Though the important thing in all those paragraphs is that you found a method that youre happy with so that's the part that matters. Use of a topical and injectable as a hybrid protocol is interesting to me as something I've considered.
But SHBG drives everything in my opinion, negating the half-life of the ester for those that don't fit in to a narrow space of "normal" SHBG levels, which "normal" is extremely debatable.
 

BFAgerli

New Member
Obviously there will be some peak and trough even with daily injections, so I guess what I’m getting at is whether a higher peak and deeper trough would be more or less beneficial from a receptor sensitivity (and E2+SHBG) standpoint - where both the observed plasma levels from studies and blood tests from various members of this board seems to support my theory.

Testogel release pattern is pretty stable due to its topical absorption, so different from injecting esters - which is why I arrived at the schedule I am currently experimenting with :)
 

Vince

Super Moderator
My protocol is 16 mg of testosterone cypionate daily, 500 iu of HCG twice a week, 25 mg of DHEA, 10mg of pregnenolonea and no AI.
Plus I no longer have to donate blood.

Testosterone serum 1117 ng/dL range 264 - 916
Free T 30.3 pg/mL range 6.6 - 18.1
DHEA - Sulfate 347.3 range 48.9 - 344.2
Estradiol, Sensitive 29.5 range 8.0 - 35.0
SHBG 48.8 range 19.3 - 76.4
HCT 47.9 range 37.5 - 51.0
 
I really don't recall much of any discussion on receptor up/down regulating on this forum, any way.

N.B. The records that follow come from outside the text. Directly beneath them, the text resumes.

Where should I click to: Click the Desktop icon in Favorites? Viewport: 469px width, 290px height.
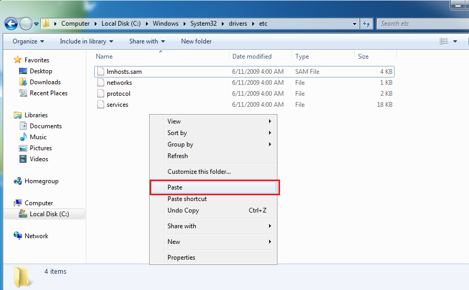click(x=23, y=71)
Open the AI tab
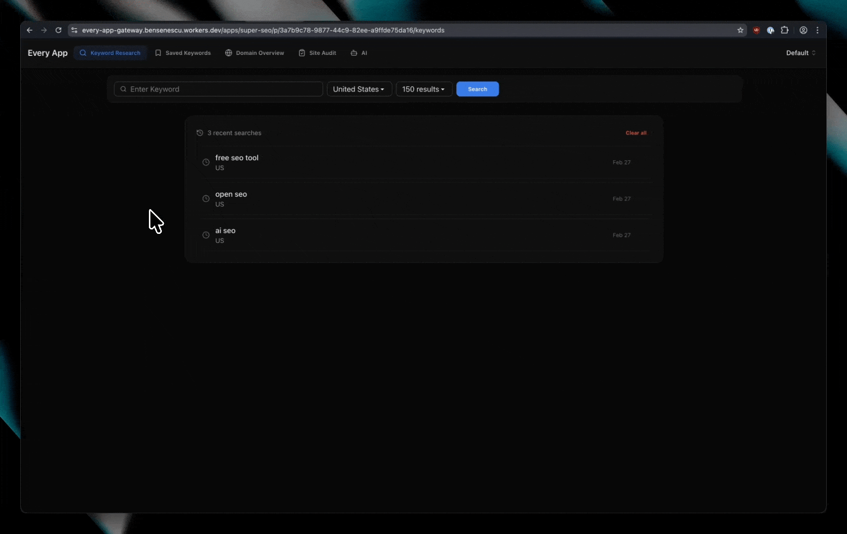The height and width of the screenshot is (534, 847). pos(359,53)
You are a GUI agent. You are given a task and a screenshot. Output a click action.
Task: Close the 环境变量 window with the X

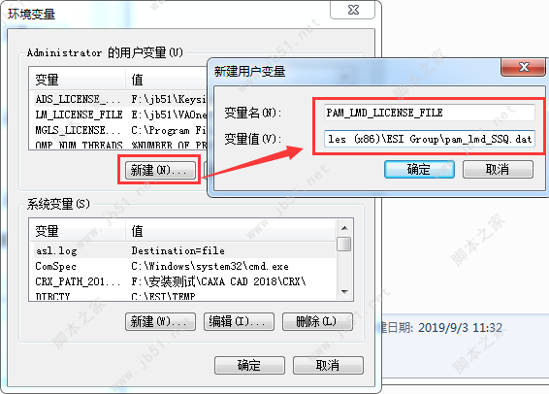click(352, 10)
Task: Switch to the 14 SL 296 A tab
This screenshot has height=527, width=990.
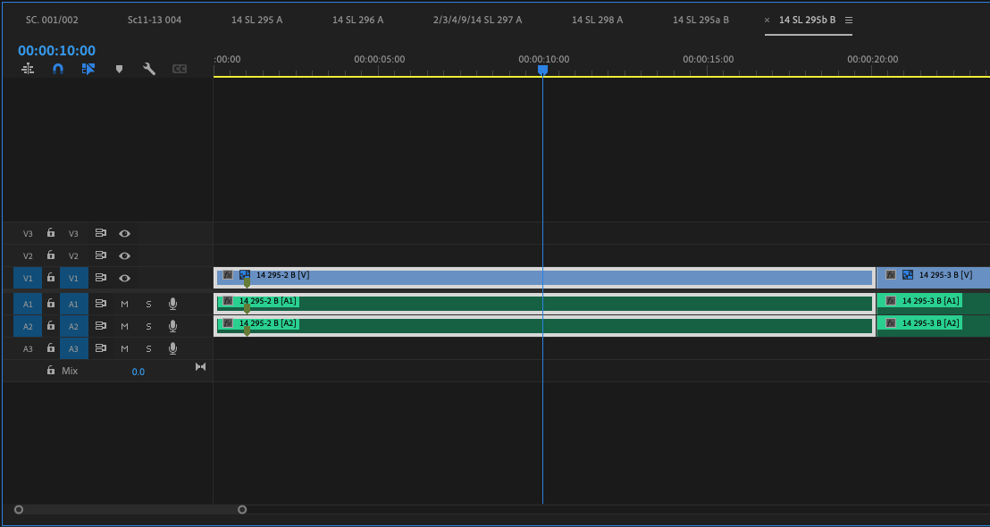Action: pos(357,19)
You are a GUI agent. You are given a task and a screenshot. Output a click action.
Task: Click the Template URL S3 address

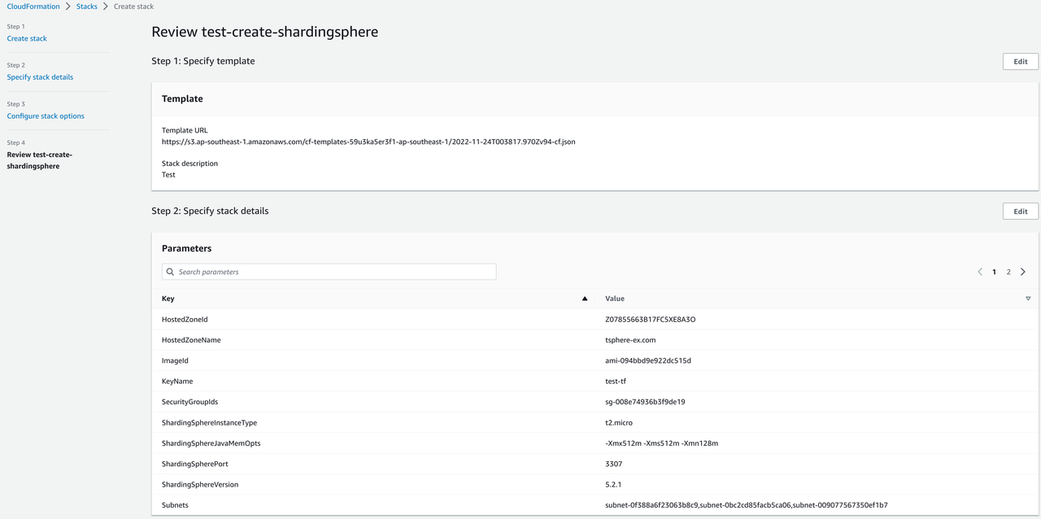coord(368,142)
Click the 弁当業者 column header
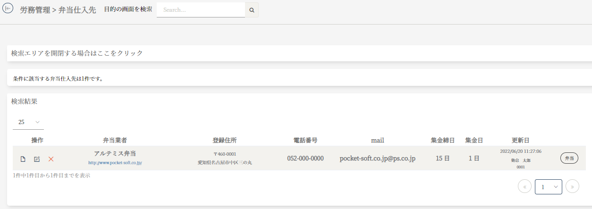The width and height of the screenshot is (592, 209). (x=115, y=140)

Or much at all either. It's interesting though. But having a higher peak/deeper trough I wound't want the deeper trough, getting to a point perhaps of returning to a low T state would be contradictory to treatment in the first place. IMHO.
 

BFAgerli

New Member
My protocol is 16 mg of testosterone cypionate daily, 500 iu of HCG twice a week, 25 mg of DHEA, 10mg of pregnenolonea and no AI.
Plus I no longer have to donate blood.

Testosterone serum 1117 ng/dL range 264 - 916
Free T 30.3 pg/mL range 6.6 - 18.1
DHEA - Sulfate 347.3 range 48.9 - 344.2
Estradiol, Sensitive 29.5 range 8.0 - 35.0
SHBG 48.8 range 19.3 - 76.4
HCT 47.9 range 37.5 - 51.0

Those are some impressive numbers. How do you feel subjectively? Physical changes?
 

Vince

Super Moderator
For me the best part of trt, elimination of brain fog. It was something I suffered with for many years, now it's completely gone.
 

Vince

Super Moderator
My first protocol was 70 mg of testosterone cypionate and 500 IU of HCG twice a week. I felt great on that protocol. The main reason I went to daily injections was to hopefully keep my HCT in a good range. Since I've gone to daily injections, almost 2 years now, I haven't had to donate blood. I don't know why my HCT stabilized, it may have been because I was on trt for 2 years or maybe a combination of daily and long-term trt.

In total I been on testosterone for 4 years.